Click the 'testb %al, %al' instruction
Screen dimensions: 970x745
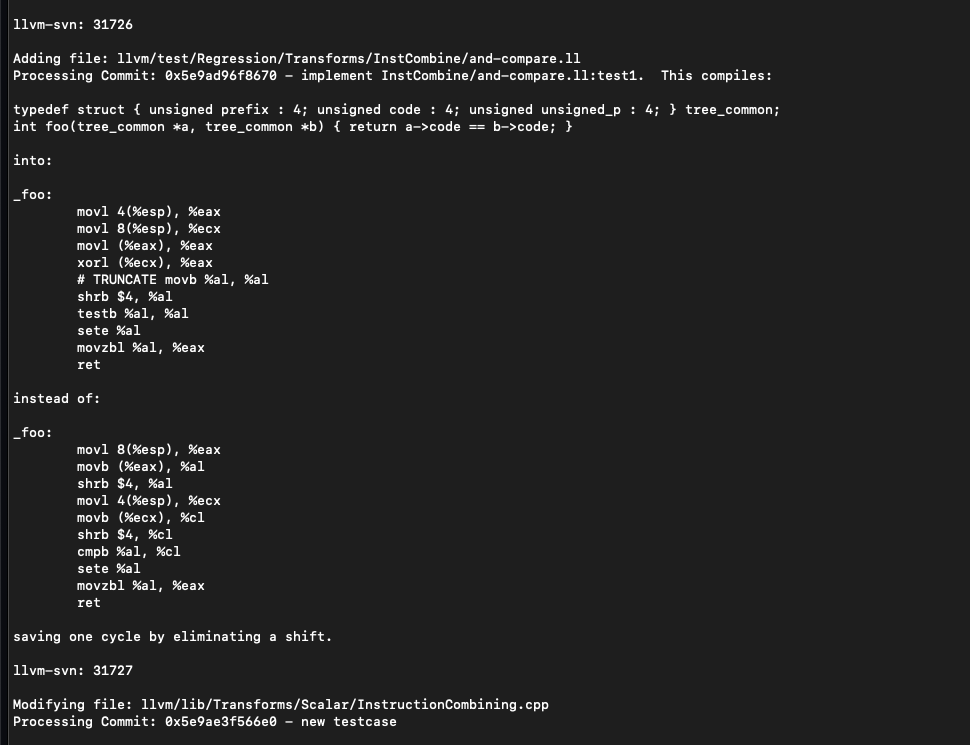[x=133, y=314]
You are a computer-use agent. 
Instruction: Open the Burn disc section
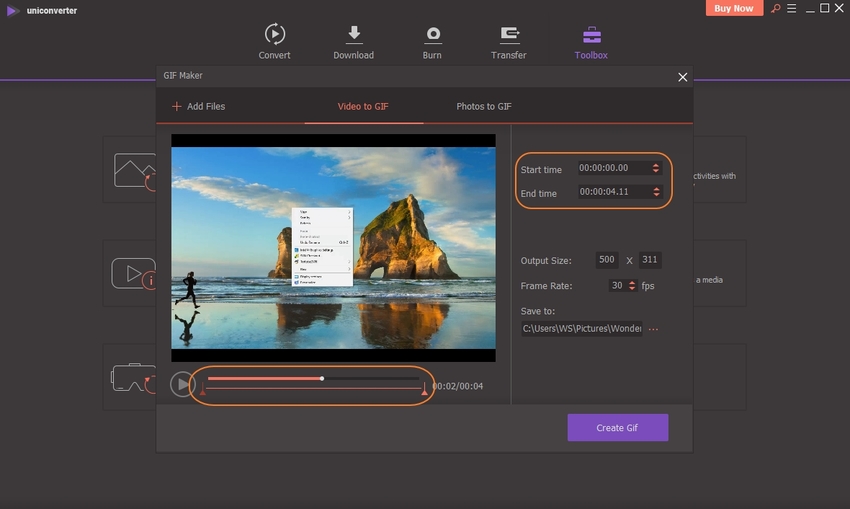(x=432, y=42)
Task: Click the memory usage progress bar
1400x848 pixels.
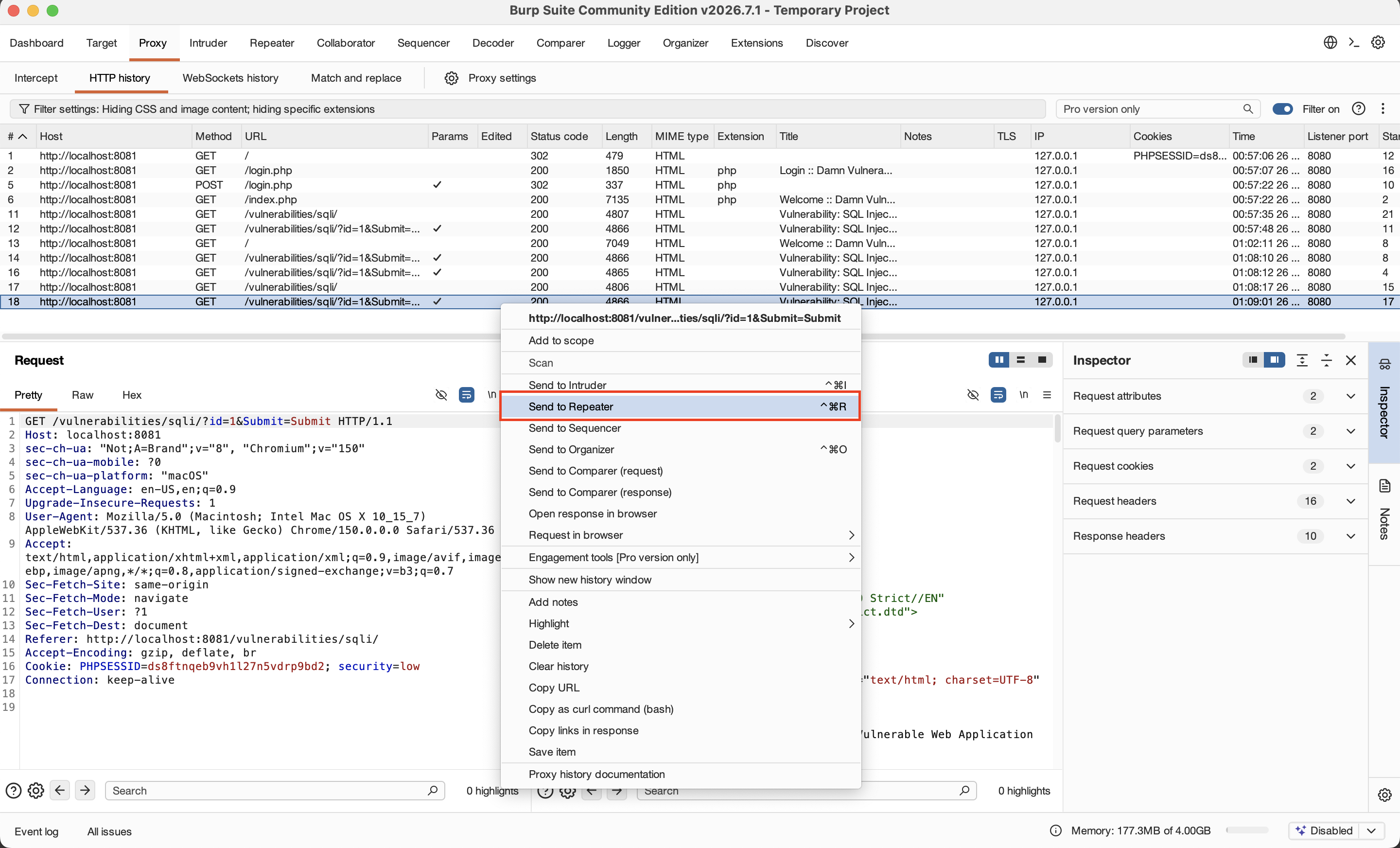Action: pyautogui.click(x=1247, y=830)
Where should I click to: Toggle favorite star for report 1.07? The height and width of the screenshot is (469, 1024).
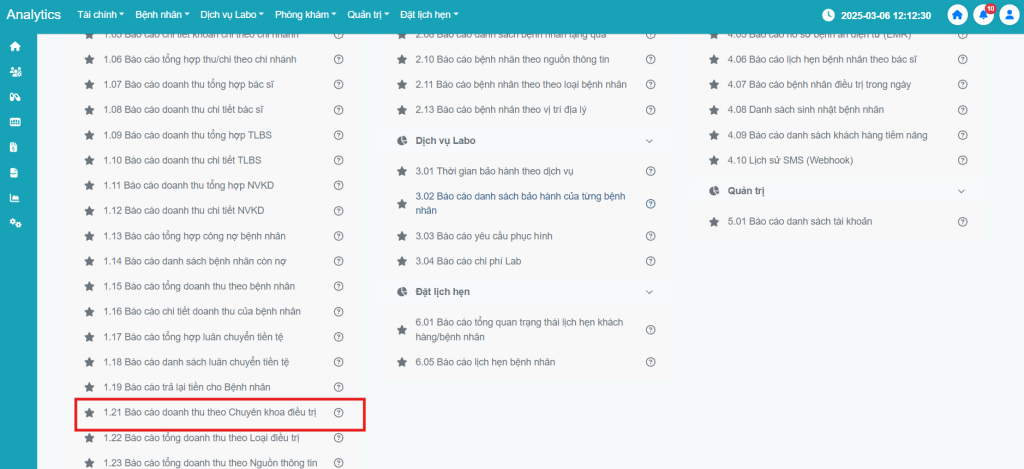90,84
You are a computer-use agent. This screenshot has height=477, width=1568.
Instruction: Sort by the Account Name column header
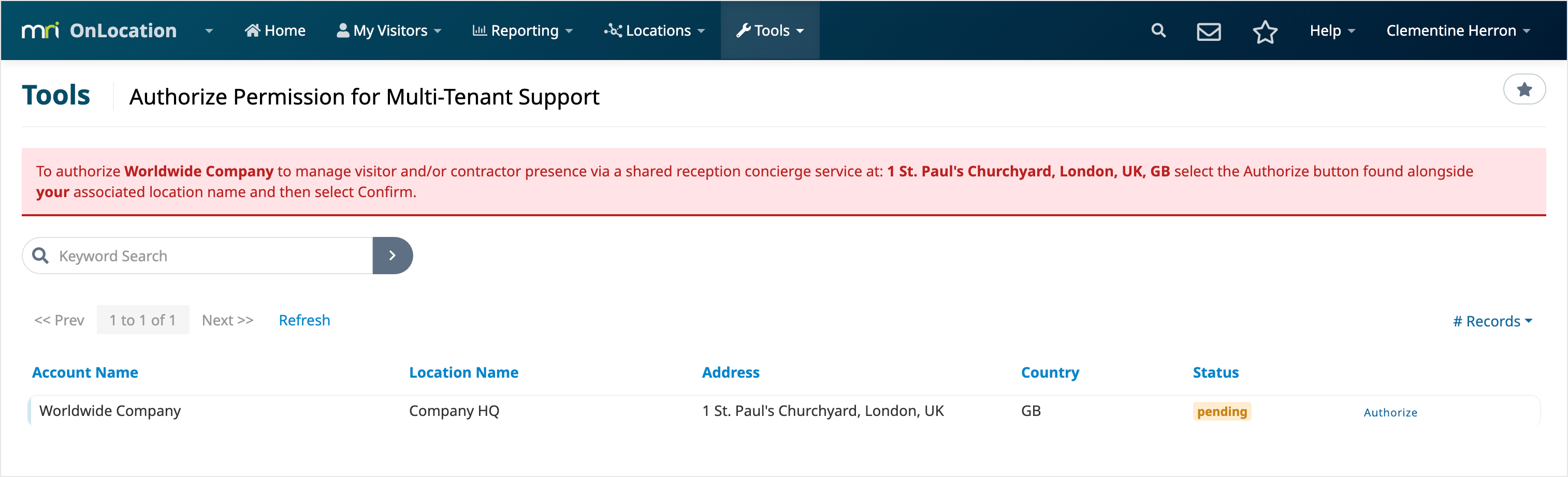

◇ ◇ ◇ ◇ ◇

** YOUR ASSIGNMENT **
Write out each line again, exactly as it appears above, except for any picture.

** EXPECTED OUTPUT **
Click the 'testb %al, %al' instruction
Screen dimensions: 970x745
[x=133, y=314]
You are a computer-use agent. 
Instruction: Open the Burn disc section
(x=432, y=42)
Task: Click the memory usage progress bar
1400x848 pixels.
Action: pyautogui.click(x=1247, y=830)
Where should I click to: Toggle favorite star for report 1.07? The height and width of the screenshot is (469, 1024).
90,84
You are a computer-use agent. This screenshot has height=477, width=1568.
Instruction: Sort by the Account Name column header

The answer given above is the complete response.